> Stored items from a collection
▼
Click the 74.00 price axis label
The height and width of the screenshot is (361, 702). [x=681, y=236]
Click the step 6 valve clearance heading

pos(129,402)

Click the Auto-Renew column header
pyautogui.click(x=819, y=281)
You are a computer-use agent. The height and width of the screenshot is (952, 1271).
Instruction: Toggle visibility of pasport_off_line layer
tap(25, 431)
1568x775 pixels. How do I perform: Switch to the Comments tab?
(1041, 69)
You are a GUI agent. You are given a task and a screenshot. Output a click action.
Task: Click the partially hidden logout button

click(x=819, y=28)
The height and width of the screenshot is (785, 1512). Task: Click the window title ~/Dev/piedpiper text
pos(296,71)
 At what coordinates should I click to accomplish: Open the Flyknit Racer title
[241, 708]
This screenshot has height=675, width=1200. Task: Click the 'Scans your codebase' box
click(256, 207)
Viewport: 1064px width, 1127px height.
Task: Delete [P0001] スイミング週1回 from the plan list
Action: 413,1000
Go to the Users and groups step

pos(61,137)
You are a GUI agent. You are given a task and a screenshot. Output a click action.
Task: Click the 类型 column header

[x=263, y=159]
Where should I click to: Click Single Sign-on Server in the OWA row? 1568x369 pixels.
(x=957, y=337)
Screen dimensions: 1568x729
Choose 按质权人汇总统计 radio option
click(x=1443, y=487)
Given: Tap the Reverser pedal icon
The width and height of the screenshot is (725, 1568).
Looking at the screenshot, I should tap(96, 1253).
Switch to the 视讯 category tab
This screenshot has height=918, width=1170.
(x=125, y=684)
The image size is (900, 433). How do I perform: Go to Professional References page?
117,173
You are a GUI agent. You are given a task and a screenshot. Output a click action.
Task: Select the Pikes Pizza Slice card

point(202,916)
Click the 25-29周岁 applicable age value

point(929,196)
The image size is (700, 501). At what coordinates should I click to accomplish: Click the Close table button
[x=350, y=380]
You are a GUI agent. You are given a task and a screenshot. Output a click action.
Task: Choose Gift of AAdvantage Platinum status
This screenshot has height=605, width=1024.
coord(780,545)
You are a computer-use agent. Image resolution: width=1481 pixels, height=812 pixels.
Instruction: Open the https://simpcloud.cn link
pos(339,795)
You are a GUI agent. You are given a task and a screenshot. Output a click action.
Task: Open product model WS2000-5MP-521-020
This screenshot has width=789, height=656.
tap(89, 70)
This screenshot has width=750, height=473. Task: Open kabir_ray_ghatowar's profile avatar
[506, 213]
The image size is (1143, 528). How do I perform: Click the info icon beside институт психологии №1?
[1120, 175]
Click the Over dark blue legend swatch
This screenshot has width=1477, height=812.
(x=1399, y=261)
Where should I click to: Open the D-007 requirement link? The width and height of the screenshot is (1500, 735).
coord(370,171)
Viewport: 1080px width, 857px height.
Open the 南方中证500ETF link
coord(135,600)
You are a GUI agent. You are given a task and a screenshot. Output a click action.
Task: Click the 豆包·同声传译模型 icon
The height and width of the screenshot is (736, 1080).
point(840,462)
▲
Search each line of the data above for "computer", and copy the lines where it occurs.

You are a computer-use agent. The height and width of the screenshot is (952, 1271).
You are a computer-use agent. Image resolution: width=1481 pixels, height=812 pixels.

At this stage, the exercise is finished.